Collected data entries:
----

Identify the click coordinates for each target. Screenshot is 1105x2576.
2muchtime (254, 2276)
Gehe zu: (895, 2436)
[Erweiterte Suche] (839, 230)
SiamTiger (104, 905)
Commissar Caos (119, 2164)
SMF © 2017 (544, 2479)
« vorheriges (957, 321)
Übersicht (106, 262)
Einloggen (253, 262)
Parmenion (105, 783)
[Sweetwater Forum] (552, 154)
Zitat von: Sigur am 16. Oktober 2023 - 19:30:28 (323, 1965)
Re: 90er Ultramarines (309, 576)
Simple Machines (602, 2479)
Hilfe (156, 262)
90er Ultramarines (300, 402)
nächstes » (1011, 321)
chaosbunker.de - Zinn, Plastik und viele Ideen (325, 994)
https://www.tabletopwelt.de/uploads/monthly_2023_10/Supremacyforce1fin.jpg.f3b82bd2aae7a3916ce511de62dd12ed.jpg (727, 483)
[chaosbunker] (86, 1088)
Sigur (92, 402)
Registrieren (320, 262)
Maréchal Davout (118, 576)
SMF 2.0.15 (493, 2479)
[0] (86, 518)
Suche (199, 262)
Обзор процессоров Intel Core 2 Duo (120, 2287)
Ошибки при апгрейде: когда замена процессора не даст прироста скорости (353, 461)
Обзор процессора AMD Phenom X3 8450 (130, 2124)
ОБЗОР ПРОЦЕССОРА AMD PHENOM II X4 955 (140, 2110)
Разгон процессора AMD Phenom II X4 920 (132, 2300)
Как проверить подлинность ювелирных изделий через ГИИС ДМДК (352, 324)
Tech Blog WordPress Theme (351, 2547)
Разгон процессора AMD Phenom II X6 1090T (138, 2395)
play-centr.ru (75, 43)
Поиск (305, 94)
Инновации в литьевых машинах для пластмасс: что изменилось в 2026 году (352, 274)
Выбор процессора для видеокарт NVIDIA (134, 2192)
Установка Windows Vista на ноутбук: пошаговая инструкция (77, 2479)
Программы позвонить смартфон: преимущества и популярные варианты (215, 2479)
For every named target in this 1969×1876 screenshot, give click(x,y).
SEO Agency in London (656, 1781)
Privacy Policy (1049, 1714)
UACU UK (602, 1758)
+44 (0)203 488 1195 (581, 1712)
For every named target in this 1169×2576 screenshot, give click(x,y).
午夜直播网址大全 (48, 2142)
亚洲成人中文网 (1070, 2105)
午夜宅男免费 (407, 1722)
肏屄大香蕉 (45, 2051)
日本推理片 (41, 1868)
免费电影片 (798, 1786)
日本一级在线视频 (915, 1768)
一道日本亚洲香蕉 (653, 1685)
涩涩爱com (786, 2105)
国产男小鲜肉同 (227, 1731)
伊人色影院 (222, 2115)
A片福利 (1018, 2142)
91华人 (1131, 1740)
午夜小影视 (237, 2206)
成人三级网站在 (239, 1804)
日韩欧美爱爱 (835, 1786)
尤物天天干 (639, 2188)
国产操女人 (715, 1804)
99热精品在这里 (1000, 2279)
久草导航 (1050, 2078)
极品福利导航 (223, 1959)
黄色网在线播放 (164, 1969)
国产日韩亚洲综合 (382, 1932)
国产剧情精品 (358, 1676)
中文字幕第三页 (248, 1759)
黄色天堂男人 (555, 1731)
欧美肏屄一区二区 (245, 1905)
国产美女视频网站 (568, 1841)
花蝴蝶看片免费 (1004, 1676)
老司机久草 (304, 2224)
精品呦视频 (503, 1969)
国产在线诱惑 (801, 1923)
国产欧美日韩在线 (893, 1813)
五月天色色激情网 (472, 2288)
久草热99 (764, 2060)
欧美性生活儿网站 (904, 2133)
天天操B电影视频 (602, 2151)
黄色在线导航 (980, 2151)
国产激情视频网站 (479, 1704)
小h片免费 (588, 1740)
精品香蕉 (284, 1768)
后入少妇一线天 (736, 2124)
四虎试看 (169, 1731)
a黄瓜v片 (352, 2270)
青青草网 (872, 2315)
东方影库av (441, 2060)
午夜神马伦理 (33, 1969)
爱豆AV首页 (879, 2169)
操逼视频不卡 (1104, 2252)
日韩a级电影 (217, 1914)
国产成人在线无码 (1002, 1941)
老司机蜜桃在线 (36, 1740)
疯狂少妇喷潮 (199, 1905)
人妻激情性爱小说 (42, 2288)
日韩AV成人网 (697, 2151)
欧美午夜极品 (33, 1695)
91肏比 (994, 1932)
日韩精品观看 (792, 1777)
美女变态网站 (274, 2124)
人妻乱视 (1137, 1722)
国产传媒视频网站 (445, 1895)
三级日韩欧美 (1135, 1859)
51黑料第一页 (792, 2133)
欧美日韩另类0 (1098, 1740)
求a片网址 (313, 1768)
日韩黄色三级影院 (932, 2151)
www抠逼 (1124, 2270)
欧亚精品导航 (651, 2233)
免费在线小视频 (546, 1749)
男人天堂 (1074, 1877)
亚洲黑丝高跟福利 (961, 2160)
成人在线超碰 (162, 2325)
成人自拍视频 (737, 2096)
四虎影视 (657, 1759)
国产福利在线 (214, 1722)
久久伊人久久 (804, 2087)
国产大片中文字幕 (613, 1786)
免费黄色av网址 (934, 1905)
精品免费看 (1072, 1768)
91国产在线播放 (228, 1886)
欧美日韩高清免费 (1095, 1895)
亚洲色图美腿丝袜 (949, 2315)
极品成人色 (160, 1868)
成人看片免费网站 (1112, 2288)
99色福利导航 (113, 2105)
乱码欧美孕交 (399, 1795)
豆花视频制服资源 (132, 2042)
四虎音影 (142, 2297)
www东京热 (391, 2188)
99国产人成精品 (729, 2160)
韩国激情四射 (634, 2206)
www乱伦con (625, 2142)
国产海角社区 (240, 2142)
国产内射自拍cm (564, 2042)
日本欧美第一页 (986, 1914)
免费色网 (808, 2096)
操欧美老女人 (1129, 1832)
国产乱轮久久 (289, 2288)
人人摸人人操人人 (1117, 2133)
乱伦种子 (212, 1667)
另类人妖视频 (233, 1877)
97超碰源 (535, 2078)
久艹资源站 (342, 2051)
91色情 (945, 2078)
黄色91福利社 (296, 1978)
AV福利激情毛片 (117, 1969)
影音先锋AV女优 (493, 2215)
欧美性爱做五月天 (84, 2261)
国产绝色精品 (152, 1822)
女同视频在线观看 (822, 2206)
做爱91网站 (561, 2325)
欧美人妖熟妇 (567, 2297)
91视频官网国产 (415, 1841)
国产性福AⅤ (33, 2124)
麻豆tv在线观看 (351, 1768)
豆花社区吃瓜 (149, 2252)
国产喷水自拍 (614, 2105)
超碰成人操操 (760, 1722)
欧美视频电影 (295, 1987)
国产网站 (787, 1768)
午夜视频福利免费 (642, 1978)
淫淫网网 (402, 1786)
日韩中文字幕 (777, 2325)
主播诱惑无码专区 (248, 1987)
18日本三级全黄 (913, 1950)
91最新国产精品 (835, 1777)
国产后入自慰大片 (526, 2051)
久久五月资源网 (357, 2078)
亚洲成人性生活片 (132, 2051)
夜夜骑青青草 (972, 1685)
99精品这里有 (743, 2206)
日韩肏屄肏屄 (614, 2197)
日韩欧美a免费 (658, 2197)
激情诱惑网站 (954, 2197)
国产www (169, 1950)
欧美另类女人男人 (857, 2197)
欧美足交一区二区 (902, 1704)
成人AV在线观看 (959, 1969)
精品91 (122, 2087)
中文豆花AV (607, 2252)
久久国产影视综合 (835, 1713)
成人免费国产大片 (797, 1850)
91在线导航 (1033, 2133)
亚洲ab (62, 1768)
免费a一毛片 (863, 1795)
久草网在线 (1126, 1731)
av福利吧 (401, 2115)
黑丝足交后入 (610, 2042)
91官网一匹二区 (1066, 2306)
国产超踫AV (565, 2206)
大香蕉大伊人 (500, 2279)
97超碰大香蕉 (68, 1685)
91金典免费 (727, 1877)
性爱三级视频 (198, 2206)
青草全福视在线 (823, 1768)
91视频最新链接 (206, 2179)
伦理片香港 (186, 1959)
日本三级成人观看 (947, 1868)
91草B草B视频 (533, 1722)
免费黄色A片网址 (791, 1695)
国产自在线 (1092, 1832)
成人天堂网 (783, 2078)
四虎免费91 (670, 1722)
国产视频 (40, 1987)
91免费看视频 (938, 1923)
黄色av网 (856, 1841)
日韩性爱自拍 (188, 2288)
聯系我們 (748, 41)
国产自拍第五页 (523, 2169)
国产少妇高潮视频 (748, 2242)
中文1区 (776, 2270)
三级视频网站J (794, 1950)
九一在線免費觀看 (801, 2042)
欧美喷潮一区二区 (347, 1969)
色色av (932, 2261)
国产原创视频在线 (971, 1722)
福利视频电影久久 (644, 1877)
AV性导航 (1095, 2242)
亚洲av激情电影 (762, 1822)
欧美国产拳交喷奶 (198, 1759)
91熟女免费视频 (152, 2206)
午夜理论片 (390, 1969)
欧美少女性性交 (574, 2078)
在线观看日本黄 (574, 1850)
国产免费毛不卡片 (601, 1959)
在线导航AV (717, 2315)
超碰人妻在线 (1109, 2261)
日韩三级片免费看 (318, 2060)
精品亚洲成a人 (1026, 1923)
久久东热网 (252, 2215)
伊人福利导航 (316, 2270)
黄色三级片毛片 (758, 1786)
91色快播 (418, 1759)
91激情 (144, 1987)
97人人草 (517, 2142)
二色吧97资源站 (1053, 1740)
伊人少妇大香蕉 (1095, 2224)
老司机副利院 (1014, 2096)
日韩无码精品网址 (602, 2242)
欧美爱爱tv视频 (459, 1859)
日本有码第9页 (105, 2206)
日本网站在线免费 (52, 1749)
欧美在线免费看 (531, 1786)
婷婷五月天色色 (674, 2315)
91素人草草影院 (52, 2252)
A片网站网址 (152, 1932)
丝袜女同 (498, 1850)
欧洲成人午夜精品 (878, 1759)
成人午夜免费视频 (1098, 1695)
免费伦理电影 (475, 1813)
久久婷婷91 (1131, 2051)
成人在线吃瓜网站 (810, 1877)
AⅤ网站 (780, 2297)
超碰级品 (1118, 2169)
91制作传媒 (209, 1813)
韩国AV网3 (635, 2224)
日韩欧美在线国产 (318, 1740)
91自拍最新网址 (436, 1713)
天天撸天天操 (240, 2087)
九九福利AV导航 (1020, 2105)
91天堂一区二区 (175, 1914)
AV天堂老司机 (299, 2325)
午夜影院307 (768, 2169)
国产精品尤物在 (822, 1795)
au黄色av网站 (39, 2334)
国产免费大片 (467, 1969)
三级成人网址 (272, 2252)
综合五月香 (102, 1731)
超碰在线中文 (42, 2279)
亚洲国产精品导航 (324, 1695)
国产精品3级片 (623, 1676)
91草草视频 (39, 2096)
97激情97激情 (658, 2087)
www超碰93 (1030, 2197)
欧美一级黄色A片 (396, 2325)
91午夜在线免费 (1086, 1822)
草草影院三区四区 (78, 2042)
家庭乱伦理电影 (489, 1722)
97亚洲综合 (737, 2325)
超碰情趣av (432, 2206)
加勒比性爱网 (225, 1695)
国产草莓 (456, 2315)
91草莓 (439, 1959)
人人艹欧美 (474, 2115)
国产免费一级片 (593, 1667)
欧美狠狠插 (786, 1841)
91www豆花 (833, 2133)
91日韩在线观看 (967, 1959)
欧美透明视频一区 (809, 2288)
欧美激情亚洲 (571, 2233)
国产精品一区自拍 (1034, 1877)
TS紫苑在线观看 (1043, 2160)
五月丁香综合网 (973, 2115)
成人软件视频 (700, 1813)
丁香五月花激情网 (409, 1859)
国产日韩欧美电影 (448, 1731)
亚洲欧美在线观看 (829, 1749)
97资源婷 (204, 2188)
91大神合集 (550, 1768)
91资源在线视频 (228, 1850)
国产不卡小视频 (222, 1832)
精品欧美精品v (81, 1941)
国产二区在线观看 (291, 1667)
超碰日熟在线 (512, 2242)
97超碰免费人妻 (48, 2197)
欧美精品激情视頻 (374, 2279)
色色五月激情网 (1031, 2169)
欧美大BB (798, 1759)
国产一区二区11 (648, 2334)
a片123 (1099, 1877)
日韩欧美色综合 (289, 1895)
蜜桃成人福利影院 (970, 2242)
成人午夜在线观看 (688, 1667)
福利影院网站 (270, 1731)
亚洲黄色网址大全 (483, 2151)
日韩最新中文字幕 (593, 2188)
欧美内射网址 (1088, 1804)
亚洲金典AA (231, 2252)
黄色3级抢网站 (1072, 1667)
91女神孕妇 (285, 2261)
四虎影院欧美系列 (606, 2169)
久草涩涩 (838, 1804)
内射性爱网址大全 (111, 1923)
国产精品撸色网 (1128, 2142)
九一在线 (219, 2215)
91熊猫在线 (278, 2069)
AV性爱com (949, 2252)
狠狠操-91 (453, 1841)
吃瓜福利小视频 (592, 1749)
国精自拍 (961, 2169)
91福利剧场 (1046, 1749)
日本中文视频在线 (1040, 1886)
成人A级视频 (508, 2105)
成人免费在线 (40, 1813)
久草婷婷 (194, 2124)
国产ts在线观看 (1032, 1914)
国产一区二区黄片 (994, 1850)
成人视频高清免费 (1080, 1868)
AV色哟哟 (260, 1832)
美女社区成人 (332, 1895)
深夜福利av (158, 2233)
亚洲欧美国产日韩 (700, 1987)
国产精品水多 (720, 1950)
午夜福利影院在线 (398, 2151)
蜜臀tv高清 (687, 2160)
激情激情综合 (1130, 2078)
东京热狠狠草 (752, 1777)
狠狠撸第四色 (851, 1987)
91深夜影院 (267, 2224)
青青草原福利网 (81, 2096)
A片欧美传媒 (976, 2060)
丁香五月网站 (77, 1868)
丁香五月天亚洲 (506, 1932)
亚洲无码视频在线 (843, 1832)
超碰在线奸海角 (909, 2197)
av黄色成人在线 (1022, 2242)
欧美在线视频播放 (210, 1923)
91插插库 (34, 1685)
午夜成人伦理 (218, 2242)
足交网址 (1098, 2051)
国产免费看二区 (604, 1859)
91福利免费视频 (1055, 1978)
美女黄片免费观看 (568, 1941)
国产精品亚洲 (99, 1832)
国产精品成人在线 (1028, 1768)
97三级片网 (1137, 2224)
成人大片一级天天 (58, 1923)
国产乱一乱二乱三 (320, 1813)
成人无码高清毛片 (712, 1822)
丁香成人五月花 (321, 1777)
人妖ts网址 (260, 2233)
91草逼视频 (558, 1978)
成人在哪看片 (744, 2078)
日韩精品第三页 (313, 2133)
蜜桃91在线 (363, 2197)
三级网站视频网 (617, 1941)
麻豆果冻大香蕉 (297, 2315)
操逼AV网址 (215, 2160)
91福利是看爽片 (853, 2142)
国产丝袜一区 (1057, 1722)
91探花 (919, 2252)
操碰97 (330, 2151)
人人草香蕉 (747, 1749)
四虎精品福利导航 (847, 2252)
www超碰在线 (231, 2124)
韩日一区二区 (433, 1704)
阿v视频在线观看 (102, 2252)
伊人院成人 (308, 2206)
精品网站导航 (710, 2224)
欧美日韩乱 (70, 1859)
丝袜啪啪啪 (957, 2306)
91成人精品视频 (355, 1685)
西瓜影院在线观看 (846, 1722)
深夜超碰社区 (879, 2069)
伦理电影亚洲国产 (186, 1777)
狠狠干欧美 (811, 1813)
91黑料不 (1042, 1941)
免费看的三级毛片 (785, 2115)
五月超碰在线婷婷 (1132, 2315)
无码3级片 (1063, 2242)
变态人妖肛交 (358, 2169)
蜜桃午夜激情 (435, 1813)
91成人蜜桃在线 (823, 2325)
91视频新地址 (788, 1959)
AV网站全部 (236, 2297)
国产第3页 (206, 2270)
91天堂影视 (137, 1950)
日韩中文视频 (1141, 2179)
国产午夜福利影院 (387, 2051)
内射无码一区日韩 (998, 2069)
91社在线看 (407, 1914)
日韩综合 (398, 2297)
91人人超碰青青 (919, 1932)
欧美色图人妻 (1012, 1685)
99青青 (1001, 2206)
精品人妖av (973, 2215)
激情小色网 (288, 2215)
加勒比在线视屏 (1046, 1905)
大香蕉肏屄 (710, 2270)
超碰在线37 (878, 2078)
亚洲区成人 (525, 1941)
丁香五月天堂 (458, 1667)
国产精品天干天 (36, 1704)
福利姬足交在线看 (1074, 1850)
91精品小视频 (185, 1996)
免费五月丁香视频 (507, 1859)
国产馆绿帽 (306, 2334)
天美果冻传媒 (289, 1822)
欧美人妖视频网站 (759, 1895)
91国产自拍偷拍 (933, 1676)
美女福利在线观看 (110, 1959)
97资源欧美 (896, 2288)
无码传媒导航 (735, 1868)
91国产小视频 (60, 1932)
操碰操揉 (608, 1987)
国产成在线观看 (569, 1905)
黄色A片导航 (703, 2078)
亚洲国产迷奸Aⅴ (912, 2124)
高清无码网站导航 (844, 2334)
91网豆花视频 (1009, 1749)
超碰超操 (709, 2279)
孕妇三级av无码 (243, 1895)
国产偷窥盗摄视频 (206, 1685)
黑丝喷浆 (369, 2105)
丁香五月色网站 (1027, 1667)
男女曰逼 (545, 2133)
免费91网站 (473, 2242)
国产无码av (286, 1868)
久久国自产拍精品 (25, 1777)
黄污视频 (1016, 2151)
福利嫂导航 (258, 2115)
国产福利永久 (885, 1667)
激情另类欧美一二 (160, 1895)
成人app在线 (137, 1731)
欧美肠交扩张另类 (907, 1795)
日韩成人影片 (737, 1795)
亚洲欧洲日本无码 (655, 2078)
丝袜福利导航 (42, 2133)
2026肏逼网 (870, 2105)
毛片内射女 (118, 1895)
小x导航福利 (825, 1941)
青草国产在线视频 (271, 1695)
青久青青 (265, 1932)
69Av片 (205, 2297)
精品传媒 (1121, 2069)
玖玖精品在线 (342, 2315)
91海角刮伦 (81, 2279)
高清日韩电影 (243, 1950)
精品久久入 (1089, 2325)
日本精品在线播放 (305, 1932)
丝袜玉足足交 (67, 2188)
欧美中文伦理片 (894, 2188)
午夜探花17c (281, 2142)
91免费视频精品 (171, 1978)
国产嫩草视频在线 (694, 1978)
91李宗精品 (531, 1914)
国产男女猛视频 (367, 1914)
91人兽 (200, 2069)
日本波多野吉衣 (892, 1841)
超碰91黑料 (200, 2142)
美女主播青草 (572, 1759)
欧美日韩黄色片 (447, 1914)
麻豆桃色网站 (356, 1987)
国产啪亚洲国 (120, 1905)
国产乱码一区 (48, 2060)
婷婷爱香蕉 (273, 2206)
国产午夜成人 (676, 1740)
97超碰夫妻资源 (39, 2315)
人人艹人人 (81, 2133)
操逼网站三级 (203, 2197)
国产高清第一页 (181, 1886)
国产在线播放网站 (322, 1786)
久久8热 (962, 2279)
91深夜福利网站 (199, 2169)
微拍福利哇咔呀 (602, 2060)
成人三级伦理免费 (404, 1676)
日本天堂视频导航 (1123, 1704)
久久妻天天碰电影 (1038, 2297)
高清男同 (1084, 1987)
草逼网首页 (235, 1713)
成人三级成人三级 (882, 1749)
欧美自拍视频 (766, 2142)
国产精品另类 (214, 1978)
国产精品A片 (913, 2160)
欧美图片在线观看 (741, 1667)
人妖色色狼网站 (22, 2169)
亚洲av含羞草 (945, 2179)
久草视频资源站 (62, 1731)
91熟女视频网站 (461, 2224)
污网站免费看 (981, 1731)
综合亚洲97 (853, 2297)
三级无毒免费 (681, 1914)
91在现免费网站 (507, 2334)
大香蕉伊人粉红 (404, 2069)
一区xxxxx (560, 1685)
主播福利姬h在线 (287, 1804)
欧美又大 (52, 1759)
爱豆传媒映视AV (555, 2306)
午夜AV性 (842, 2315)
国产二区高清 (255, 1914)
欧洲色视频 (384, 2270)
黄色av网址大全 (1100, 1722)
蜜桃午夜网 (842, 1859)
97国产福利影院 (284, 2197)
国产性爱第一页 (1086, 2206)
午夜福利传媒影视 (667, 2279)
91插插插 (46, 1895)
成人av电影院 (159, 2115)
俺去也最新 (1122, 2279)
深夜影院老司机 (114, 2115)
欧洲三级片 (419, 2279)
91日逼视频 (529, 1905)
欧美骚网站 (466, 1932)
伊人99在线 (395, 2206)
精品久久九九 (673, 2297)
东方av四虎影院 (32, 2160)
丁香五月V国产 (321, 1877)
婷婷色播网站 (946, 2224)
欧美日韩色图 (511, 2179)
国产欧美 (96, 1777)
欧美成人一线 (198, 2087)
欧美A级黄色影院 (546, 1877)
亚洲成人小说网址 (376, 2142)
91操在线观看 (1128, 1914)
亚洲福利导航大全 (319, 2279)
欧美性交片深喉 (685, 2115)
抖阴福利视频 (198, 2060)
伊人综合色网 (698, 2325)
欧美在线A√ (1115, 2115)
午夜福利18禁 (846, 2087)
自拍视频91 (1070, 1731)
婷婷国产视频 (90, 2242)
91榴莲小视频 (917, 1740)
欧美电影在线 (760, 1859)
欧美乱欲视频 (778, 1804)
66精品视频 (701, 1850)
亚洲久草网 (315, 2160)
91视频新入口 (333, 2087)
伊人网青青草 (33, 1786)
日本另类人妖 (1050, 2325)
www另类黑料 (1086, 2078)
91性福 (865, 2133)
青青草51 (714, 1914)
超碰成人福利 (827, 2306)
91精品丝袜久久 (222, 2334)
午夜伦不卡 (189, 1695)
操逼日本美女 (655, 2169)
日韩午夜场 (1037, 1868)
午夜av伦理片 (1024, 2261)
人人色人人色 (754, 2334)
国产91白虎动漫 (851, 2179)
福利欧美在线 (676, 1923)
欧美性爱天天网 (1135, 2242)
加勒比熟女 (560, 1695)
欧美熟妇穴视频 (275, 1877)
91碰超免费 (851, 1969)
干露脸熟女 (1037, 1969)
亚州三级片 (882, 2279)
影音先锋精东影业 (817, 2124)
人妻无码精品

----

- Task to carry out
Copy the lines that hold the word "this". Take them from the records above.

- Final answer
For every named target in this 1969×1876 screenshot, give click(x,y).
For every named target in this 1169×2576 screenshot, give click(x,y).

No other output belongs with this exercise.